A couple of observations behind this edit:

Returning None from the second backward function you had doesn't seem quite right. Even though this was invoked with a saved residual, we still want to differentiate. You can see the VJP with respect to this argument as the expression dx = 6 * ... in my op_bck_bck.
In op_bck's custom derivative, it's useful to save the input value dy as a residual, since we need to use it in computing the VJP expression from the previous bullet (dx = 6 * ...).
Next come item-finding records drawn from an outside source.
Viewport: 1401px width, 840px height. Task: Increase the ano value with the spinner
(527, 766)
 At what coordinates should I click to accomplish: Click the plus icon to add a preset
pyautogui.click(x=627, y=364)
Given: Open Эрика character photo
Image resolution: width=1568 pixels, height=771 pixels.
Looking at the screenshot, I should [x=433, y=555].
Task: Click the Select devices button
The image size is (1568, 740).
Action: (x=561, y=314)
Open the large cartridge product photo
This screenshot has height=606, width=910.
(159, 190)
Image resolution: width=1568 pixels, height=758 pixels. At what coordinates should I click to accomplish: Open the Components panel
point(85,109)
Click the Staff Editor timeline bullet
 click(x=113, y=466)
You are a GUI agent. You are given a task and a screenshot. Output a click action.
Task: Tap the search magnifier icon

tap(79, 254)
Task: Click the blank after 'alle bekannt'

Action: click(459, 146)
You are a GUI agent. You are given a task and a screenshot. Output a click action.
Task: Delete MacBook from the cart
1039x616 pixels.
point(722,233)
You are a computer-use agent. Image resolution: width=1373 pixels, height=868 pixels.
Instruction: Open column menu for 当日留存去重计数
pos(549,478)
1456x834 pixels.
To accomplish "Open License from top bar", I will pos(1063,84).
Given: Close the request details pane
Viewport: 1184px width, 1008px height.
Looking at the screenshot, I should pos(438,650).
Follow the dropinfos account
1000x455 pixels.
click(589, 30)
What do you think? Take a look and see if this looks correct to you. If something remains confusing then we can think on how we'd improve docs somehow, or consider adding an example somewhere (maybe in a future version of the AD cookbook).

Logan Engstrom · Answer 2 · Sun May 26 2024 09:30:40 GMT+0800 (China Standard Time)

This makes much more sense now, thank you for the help! I really appreciate the worked edit.